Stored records
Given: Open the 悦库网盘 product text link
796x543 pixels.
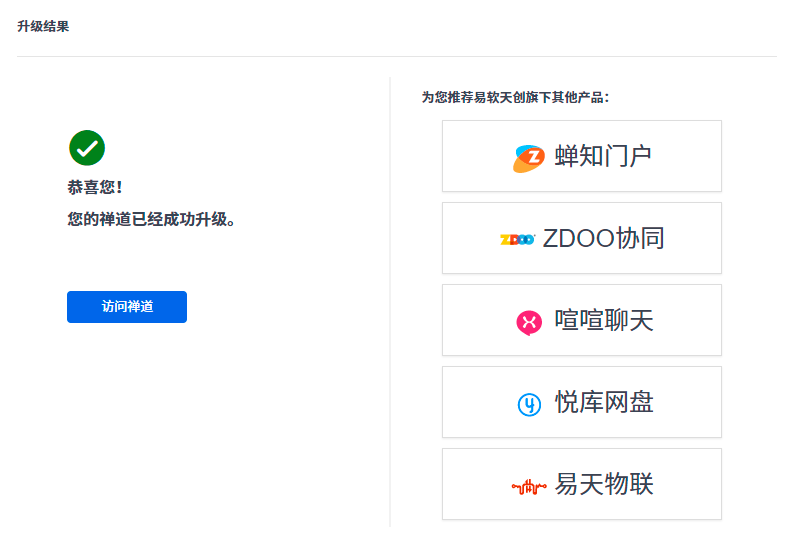Looking at the screenshot, I should [x=604, y=402].
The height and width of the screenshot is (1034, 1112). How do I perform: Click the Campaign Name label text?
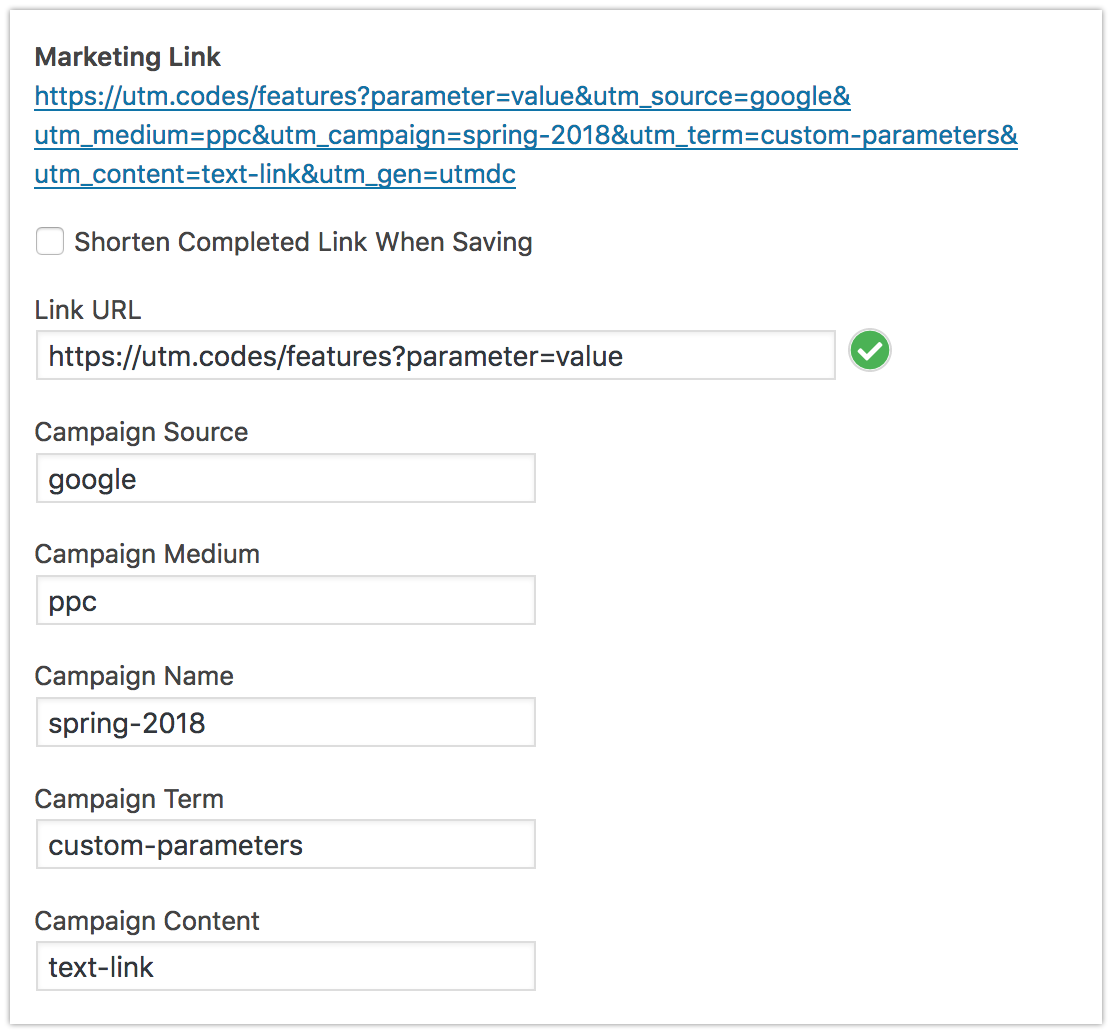(x=134, y=676)
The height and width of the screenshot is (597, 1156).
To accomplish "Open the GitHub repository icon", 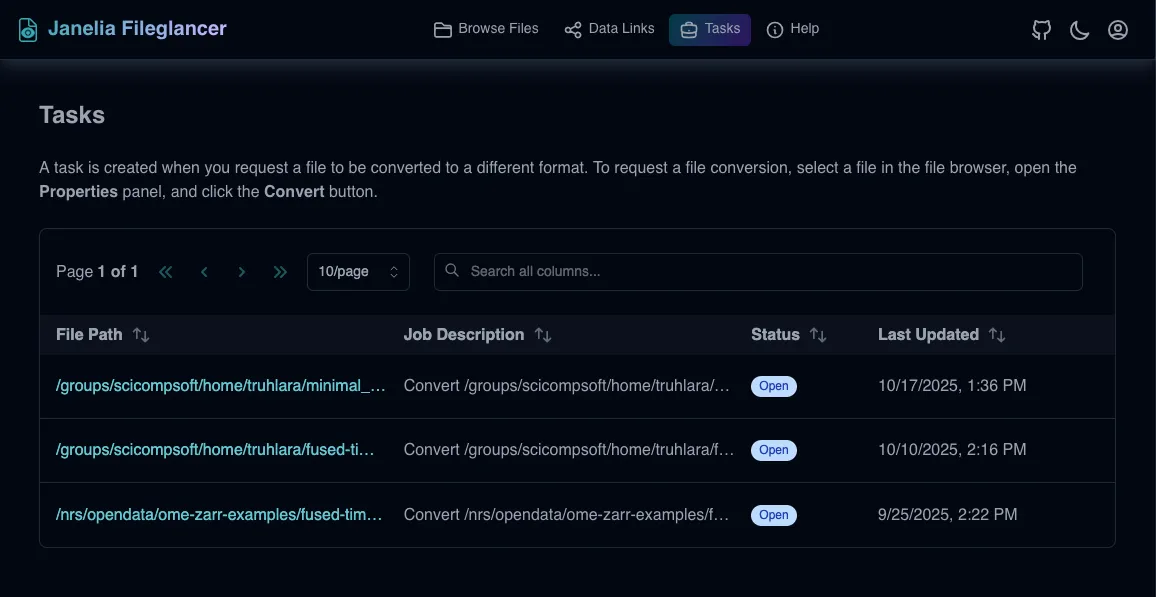I will click(x=1041, y=30).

Problem to work on
Exactly the lines above from the one that contains "796x543 pixels." down to the one that contains "The height and width of the screenshot is (597, 1156)." are to be output, both ends kept and pictures omitted.

Output of the exercise
796x543 pixels.
Looking at the screenshot, I should [x=604, y=402].
The height and width of the screenshot is (1034, 1112). How do I perform: Click the Campaign Name label text?
(x=134, y=676)
The height and width of the screenshot is (597, 1156).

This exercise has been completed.